Offline measurement of WOM can be extremely difficult for a brand to capture.  People quickly forget conversations they’ve had, so when asked to remember how many conversations and with whom, they make a wild guess.

Often people don’t recognise the chat they had with a friend about switching mobile network or popping out to buy a bar of chocolate as a WOM occasion. 

And in asking questions to try to identify how influential a person is, the truth can get buried under their own perception of how they want others to see them.

New research tools are starting to emerge that move beyond claimed behaviour and recall.  TROI, Touchpoints Return on Investment, captures experiences as they happen using a participant’s own mobile phone. 

Each participant agrees to text whenever they see, hear or experience anything to do with one of the brands in the study, creating ‘Experience Data’. 

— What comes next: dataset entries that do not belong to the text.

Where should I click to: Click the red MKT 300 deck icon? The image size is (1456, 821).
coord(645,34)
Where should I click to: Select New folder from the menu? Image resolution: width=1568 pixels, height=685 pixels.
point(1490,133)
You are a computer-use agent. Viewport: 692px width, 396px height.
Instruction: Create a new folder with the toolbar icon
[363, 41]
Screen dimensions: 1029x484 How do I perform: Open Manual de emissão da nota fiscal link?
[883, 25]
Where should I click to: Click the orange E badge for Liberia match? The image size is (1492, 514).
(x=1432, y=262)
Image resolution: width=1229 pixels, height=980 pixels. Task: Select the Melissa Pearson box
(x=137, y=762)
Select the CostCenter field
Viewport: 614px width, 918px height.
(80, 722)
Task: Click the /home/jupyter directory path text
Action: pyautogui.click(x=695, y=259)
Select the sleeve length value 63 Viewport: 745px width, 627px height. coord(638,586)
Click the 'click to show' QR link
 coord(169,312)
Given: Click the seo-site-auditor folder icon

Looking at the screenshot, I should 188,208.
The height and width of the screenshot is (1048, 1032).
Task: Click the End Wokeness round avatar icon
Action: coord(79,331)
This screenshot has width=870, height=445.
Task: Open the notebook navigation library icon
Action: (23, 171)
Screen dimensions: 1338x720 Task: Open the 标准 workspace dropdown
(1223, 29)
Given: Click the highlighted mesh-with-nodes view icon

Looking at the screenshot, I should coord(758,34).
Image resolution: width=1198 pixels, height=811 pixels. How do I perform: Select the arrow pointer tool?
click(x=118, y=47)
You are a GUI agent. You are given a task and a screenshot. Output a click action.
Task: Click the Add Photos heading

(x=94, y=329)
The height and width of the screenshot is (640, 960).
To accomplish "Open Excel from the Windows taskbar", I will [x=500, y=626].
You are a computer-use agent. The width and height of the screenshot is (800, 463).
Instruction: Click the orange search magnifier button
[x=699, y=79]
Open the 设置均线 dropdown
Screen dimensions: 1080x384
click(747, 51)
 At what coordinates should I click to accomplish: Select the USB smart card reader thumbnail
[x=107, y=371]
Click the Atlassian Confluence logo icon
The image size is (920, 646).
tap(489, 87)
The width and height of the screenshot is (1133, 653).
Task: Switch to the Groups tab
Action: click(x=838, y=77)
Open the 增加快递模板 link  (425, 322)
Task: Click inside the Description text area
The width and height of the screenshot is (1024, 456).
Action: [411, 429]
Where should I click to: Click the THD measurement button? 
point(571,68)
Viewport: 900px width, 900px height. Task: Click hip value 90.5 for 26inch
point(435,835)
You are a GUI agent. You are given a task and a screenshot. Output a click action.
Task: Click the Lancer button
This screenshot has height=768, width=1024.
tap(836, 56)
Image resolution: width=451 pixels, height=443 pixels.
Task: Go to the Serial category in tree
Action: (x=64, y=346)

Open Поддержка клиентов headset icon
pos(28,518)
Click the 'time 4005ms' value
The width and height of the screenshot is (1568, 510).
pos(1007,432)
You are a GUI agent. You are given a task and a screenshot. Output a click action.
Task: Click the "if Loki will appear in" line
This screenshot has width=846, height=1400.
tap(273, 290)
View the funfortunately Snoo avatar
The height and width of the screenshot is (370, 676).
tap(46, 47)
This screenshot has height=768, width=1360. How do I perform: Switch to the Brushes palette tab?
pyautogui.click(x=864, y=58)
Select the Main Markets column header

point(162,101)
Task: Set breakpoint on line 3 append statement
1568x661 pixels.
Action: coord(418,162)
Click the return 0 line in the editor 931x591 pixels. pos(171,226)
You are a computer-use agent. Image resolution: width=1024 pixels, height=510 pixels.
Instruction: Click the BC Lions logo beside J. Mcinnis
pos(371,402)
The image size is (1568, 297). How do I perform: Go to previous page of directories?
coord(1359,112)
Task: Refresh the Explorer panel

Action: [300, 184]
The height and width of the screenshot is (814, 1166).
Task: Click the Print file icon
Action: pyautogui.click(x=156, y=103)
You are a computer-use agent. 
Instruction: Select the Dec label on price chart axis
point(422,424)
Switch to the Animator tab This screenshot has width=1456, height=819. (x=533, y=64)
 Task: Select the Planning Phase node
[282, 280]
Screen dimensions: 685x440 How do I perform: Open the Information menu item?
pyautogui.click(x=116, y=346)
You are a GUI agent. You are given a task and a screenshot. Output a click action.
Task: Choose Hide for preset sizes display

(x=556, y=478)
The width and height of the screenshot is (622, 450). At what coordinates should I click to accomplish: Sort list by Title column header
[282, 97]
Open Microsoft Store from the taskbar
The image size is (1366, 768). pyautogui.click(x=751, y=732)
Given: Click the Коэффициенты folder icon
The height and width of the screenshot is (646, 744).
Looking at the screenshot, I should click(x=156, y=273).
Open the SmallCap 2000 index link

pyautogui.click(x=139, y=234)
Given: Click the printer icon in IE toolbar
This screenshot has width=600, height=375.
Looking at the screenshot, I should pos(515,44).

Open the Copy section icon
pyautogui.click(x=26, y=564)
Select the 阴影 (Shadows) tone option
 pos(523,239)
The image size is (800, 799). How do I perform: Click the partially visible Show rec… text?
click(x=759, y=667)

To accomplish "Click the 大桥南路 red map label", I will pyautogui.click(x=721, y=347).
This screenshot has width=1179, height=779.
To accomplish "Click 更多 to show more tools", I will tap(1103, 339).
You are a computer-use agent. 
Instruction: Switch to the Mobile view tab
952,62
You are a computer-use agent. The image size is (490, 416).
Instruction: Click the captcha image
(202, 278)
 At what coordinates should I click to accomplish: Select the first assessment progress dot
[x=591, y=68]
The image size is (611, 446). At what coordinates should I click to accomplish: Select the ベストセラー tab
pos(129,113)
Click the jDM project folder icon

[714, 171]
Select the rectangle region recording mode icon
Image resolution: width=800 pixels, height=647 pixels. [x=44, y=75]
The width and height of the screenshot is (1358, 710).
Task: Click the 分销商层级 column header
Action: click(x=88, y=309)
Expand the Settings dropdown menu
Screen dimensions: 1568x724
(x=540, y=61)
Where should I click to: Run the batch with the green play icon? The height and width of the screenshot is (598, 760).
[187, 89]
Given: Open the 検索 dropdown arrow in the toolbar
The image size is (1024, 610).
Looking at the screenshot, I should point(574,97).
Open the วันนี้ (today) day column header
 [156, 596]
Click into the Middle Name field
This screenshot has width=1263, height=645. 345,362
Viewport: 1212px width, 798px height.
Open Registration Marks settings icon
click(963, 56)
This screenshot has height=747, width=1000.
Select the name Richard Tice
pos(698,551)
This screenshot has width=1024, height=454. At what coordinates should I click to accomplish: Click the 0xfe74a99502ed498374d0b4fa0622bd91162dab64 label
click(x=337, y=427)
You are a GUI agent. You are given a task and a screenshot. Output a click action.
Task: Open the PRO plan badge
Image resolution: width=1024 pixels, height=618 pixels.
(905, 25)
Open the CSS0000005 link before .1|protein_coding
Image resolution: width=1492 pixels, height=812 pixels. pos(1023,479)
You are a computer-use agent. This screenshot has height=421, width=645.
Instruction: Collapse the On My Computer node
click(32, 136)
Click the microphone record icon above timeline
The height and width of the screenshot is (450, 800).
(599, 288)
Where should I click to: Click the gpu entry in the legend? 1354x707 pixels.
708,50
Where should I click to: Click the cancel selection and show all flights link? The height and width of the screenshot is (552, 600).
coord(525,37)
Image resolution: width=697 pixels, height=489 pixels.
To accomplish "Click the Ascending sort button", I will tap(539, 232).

This new Experience Data picks up everything from ‘TV advertising’ to ‘Seeing in Store’ to ‘Product Usage’ to ‘Conversation’.  This not only means that WOM can be picked up (whether person to person or online), but it can also be put into context. 

It can show how much WOM takes place in a market versus, for example, TV advertising (WOM tends to be a big touchpoint in relation to TVs but smaller for soft drinks, for instance).

This method can also identify what triggers the WOM, for example a TV ad or loss of network coverage, and what happens as a result of the WOM, for example, a visit to the website. 

Perhaps most importantly Experience Data shows how positive or negative the WOM Unit is (participants text the brand, the occasion and how it made them feel).  Unless the emotional response is captured in real-time it’s lost forever. 

It’s difficult enough to recall seeing a piece of advertising or taking part in a conversation, but Dr Andy Wells, a psychologist at the London School of Economics, has explained that it is almost impossible to recall emotion. 

Yet we know that the emotional response to WOM can have a big impact on brand equity.  Those people who had a positive conversation about the network provider 3 were found to have improved their favourability towards the brand significantly. The reverse was true for those that had a negative conversation about 3.

Within the last two years there have not only been an explosion of new research tools to measure buzz online, the industry is starting to see real-time approaches that can get much closer to the total WOM going on.

As new ways to measure WOM emerge and the industry gathers a body of evidence about its effectiveness, it will enable brands to more confidently implement strategies to generate it and to harness the organic conversations within their markets.